[Exercise description]
Each line of the records that holds "agent" should be shown in full.

Source material Start Marker

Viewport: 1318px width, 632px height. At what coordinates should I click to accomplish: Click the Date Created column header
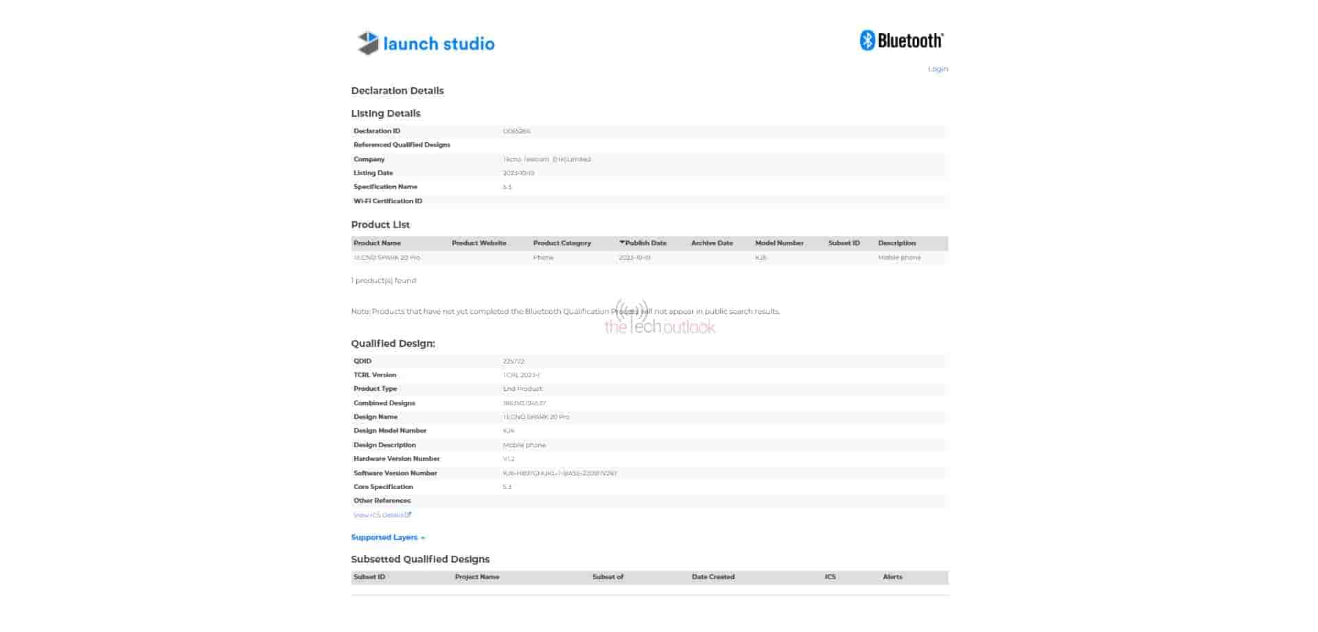click(x=713, y=577)
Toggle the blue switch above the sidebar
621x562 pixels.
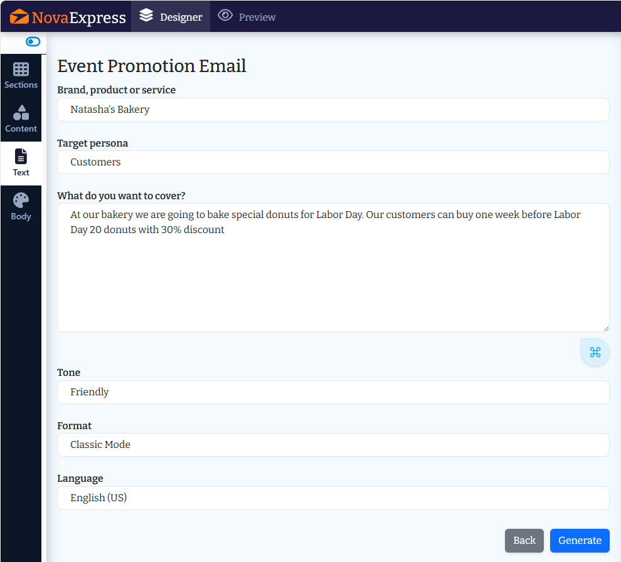pos(33,41)
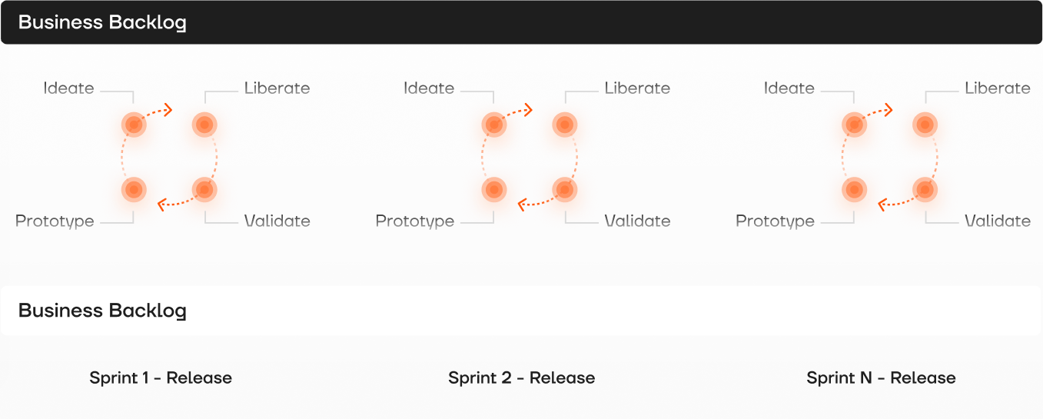Click the Ideate node in the third cycle
Image resolution: width=1043 pixels, height=419 pixels.
(854, 124)
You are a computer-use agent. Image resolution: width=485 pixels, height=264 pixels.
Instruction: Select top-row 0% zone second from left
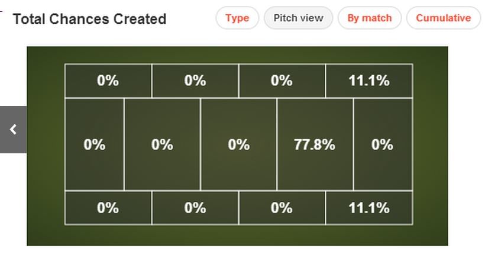point(195,81)
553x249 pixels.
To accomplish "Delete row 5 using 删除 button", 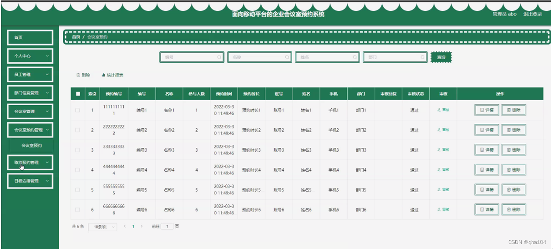I will (x=513, y=190).
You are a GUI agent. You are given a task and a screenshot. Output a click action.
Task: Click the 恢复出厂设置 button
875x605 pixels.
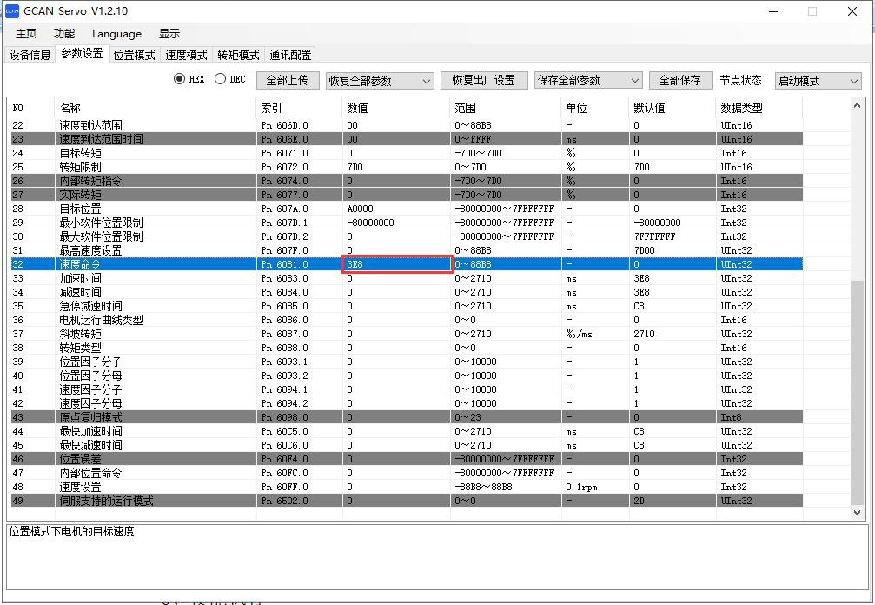pyautogui.click(x=483, y=80)
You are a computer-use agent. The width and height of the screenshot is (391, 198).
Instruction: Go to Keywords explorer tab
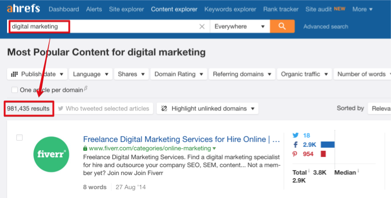(230, 9)
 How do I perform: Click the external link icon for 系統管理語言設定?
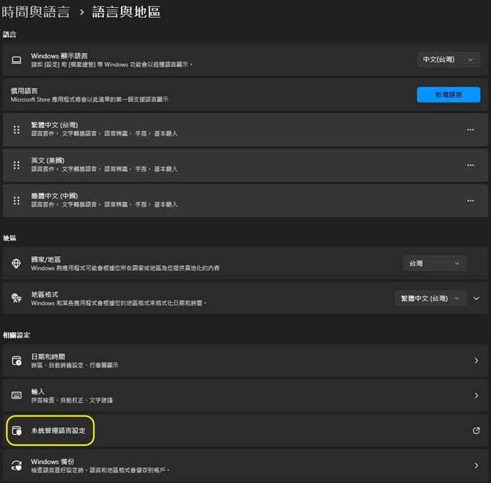pyautogui.click(x=476, y=430)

Source material End Marker

[Result of this exercise]
You are a computer-use agent. Image resolution: width=485 pixels, height=264 pixels.
You are a GUI agent. You are given a task and a screenshot. Output a click action.
You are a computer-use agent. The width and height of the screenshot is (391, 198).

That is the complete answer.